In short, agriculture in Africa has a PR problem.


As industry leaders, Heads of State, ‘agri-preneurs’, farmers, and agriculture experts gathered for the 8th annual AGRF, there was an overwhelming consensus that the image portrayed of the agricultural industry in Africa is a relic of days gone by.


I was fortunate enough to attend AGRF 2018, along with my Grayling colleagues, as we supported the communication effort for this year’s Forum on behalf of our client, AGRA. As PR professionals, it became increasingly apparent throughout the four-day event that agriculture needs a ‘rebrand’ of sorts. As we heard from more and more experts, there were unanimous calls for a more nuanced portrayal of the industry in order to capture the hearts and minds of Africa’s most valuable resource – its youth.


Despite being home to the youngest population on the planet, the continent faces a significant challenge in attracting youth to the agricultural industry. As Mr. Masiyiwa noted, “We live in a continent where the average age is 19 but the average age of the farmer is 60.” Unfortunately, this outdated representation of the average African farmer is a pervasive image that has entrenched itself in the minds of young people.


To that end, he has a message for the industry: re-imagine rural.
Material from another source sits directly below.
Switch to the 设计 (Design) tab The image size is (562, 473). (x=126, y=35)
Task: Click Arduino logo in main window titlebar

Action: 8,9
From curriculum materials, to employment fairs, to marketing brochures and advertisements, to storytelling and testimonials – agriculture and farming must be repositioned and reimagined as a viable, profitable, and fulfilling career choice for Africa’s youth.


It was confirmation of what any communications professional is acutely aware of – perceptions matter. The stereotype of a career in agriculture is all-too-often misrepresented by an image of that agrarian, elderly farmer – and that image has taken hold.  


While farming is an important part of the agribusiness value chain, it is only one piece of a bigger puzzle. In the dozens of sessions at this year’s AGRF, expert speakers emphasised the importance of representing the entire farm-to-table supply chain, not just the individual farmer. Agriculture career opportunities span a range of roles and expertise, from production to post-harvest handling, to industrial processing and farming technologies, to name a few.


In order to harness the value of this opportunity, we need to move beyond the image of the farmer holding the hoe, and instead better represent the breadth and scale of the industry.


The good news is, for those attending this year’s AGRF, it was clear that Africa’s agricultural leaders plan to do just that – the status quo is simply not a viable option any longer.


By 2055, the continent’s youth population is expected to be more than double the 2015 total of 226 million. This demographic potential, combined with the fact that 60 percent of the world’s uncultivated arable land is in Africa, presents an immense opportunity for change.


Evidence of this change was no more apparent than in the 26 ‘agri-preneurs’ at this year’s Pitch Agrihack competition, held at AGRF. Organised by the Technical Centre for Agricultural and Rural Cooperation (CTA), this talent initiative brings together young innovators from African, Caribbean and Pacific (ACP) countries to solve agriculture’s most pressing challenges.


The start-up projects were ripe with innovative spirit and testament to the types of stories that need to be told in this industry in order to attract more talent. The profiles of these aspiring leaders could not have been further from that of the farmer with the hoe – they were financial specialists, IT experts, environmental activists, legal advisors, and change-makers. They truly represented the entire agriculture value chain, forming a microcosm of what the future will look like for the broader industry and its disruptive potential for the continent.


As His Excellency, Paul Kagame, President of Rwanda, said, “We require a rapid shift in the mindset of our young people towards agriculture as a career choice. With the knowledge and technology available, there has never been a better time for young Africans to get involved in agriculture.”


If Africa can continue to change minds, reframe perceptions and reimagine agriculture, that shift will be well underway.